Software Update: Sysinternals Suite 2016-01-05

Microsoft has released a new version of the Sysinternals Suite, with the date as the version number. This package is a collection of useful tools for managing systems and obtaining comprehensive information about the computer. In this way, all kinds of problems can be detected and solved.

The individual tools are developed by Mark Russinovich and Bryce Cogswell, initially for Sysinternals and since 2006 for Microsoft. Some examples are Process Explorer, Bginfo, contig and disk mon. In total it concerns a collection of 69 different tools. By the way, the latest versions of the individual programs can also be here are being found.

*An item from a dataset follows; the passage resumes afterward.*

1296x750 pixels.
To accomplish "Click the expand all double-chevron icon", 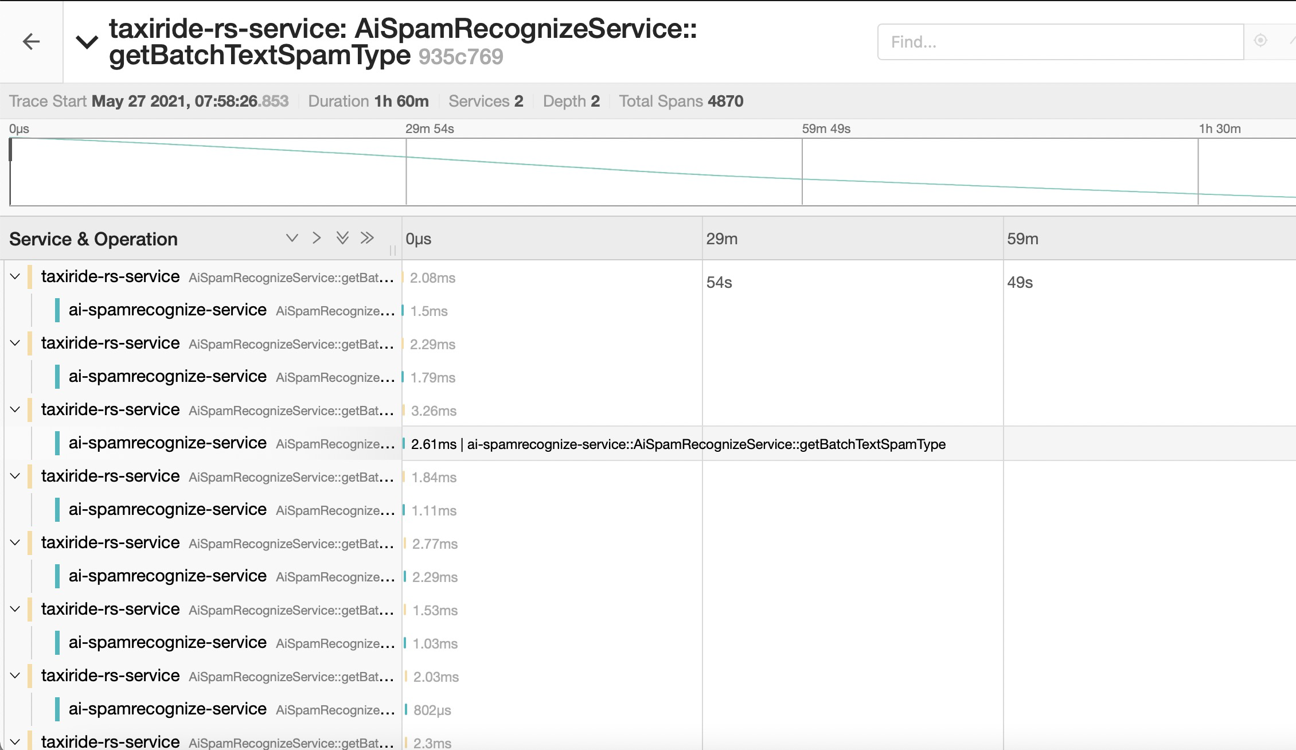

Since the previous edition, the following parts of the Suite have been updated:

Sign check v2.4
This update to Sigcheck, a powerful command-line utility that reports image file and signing information, as well as information on certificates, now has an option that will report any certificates installed on the system that do not chain to one of the certificates in the Microsoft certificate trust list (CTL). It also adds the ability to take image information captured from Sigcheck on a system disconnected from the Internet and obtain VirusTotal status from one that’s connected.

Sysmon v3.2
This release of Sysmon, a background service that logs security-relevant process and network activity to the Windows event log, now has the option of logging raw disk and volume accesses, operations commonly performed by malicious toolkits to read information by bypassing higher-level security features. Thanks to David Magnotti for the contribution.

Process Explorer v16.1
Process Explorer now includes a column in the handle view that reports the text version of handle access masks, as well as several bug fixes including one that would result in the suspension of .NET threads when viewed via the stack dialog.

Autoruns v13.51
This release of Autoruns, a comprehensive autostart entry manager, fixes a WMI command-line parsing bug, emits a UNICODE BOM in the file generated when saving results to a text file, and adds back the ability to selectively verify the signing status of individual entries .

AccessChk v6.01
This release of AccessChk, a command-line utility that reports effective and actual access for many different object types including files, registry keys, and services, now handles accounts with long names, fixes a bug that prevented reporting of kernel object accesses when run elevated , and fixes the inadvertent creation of a registry key when querying a non-existent key.